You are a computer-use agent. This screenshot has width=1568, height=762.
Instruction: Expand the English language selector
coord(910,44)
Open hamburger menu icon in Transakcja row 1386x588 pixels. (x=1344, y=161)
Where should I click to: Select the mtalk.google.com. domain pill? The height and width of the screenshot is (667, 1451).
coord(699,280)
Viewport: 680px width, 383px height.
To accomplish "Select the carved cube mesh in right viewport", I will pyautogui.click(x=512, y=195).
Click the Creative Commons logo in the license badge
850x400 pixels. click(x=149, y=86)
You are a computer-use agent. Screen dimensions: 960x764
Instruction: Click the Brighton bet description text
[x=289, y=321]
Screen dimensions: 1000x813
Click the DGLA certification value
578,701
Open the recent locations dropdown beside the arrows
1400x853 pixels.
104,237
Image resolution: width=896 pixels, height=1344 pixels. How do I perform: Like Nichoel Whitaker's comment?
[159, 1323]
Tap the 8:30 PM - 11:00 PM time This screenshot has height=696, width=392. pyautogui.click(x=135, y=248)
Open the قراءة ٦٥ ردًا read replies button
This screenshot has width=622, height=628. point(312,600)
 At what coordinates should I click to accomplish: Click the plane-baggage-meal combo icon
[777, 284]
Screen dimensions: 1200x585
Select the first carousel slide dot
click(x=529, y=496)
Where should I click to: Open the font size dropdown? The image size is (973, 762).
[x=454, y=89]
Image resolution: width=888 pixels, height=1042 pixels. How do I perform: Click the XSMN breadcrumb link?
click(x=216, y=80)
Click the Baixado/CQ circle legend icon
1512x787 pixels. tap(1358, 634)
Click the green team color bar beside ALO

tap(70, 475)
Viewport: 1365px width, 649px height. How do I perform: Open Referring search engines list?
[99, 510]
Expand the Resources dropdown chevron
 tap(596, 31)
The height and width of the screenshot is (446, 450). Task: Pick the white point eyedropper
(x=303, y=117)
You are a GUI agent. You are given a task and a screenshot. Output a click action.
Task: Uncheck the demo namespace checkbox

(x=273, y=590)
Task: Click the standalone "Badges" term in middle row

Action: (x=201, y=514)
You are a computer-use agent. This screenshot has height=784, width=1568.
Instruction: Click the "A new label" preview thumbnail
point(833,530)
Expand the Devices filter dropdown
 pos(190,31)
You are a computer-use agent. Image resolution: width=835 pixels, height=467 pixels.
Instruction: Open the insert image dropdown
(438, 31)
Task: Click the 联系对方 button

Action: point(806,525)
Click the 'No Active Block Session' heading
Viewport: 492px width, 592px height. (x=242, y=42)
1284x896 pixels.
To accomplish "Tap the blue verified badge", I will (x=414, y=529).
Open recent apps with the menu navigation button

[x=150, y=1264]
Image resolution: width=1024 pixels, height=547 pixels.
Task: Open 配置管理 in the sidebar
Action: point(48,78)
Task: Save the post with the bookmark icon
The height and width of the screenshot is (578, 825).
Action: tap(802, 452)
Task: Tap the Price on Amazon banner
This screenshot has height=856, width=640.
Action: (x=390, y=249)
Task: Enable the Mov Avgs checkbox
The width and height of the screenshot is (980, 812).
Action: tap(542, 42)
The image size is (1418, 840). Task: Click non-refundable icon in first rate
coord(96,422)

::::::::::

EXERCISE GOAL: Whole listing, every line: reproduce it exactly.

WRITTEN RESPONSE:
You are a computer-use agent. This screenshot has width=1568, height=762.
Instruction: Expand the English language selector
coord(910,44)
Open hamburger menu icon in Transakcja row 1386x588 pixels. (x=1344, y=161)
Where should I click to: Select the mtalk.google.com. domain pill? The height and width of the screenshot is (667, 1451).
coord(699,280)
Viewport: 680px width, 383px height.
To accomplish "Select the carved cube mesh in right viewport", I will pyautogui.click(x=512, y=195).
Click the Creative Commons logo in the license badge
850x400 pixels. click(x=149, y=86)
You are a computer-use agent. Screen dimensions: 960x764
Instruction: Click the Brighton bet description text
[x=289, y=321]
Screen dimensions: 1000x813
Click the DGLA certification value
578,701
Open the recent locations dropdown beside the arrows
1400x853 pixels.
104,237
Image resolution: width=896 pixels, height=1344 pixels. How do I perform: Like Nichoel Whitaker's comment?
[159, 1323]
Tap the 8:30 PM - 11:00 PM time This screenshot has height=696, width=392. pyautogui.click(x=135, y=248)
Open the قراءة ٦٥ ردًا read replies button
This screenshot has width=622, height=628. point(312,600)
 At what coordinates should I click to accomplish: Click the plane-baggage-meal combo icon
[777, 284]
Screen dimensions: 1200x585
Select the first carousel slide dot
click(x=529, y=496)
Where should I click to: Open the font size dropdown? The image size is (973, 762).
[x=454, y=89]
Image resolution: width=888 pixels, height=1042 pixels. How do I perform: Click the XSMN breadcrumb link?
click(x=216, y=80)
Click the Baixado/CQ circle legend icon
1512x787 pixels. tap(1358, 634)
Click the green team color bar beside ALO

tap(70, 475)
Viewport: 1365px width, 649px height. How do I perform: Open Referring search engines list?
[99, 510]
Expand the Resources dropdown chevron
 tap(596, 31)
The height and width of the screenshot is (446, 450). Task: Pick the white point eyedropper
(x=303, y=117)
You are a GUI agent. You are given a task and a screenshot. Output a click action.
Task: Uncheck the demo namespace checkbox

(x=273, y=590)
Task: Click the standalone "Badges" term in middle row

Action: (x=201, y=514)
You are a computer-use agent. This screenshot has height=784, width=1568.
Instruction: Click the "A new label" preview thumbnail
point(833,530)
Expand the Devices filter dropdown
 pos(190,31)
You are a computer-use agent. Image resolution: width=835 pixels, height=467 pixels.
Instruction: Open the insert image dropdown
(438, 31)
Task: Click the 联系对方 button

Action: point(806,525)
Click the 'No Active Block Session' heading
Viewport: 492px width, 592px height. (x=242, y=42)
1284x896 pixels.
To accomplish "Tap the blue verified badge", I will (x=414, y=529).
Open recent apps with the menu navigation button

[x=150, y=1264]
Image resolution: width=1024 pixels, height=547 pixels.
Task: Open 配置管理 in the sidebar
Action: point(48,78)
Task: Save the post with the bookmark icon
The height and width of the screenshot is (578, 825).
Action: tap(802, 452)
Task: Tap the Price on Amazon banner
This screenshot has height=856, width=640.
Action: (x=390, y=249)
Task: Enable the Mov Avgs checkbox
The width and height of the screenshot is (980, 812).
Action: tap(542, 42)
The image size is (1418, 840). Task: Click non-refundable icon in first rate
coord(96,422)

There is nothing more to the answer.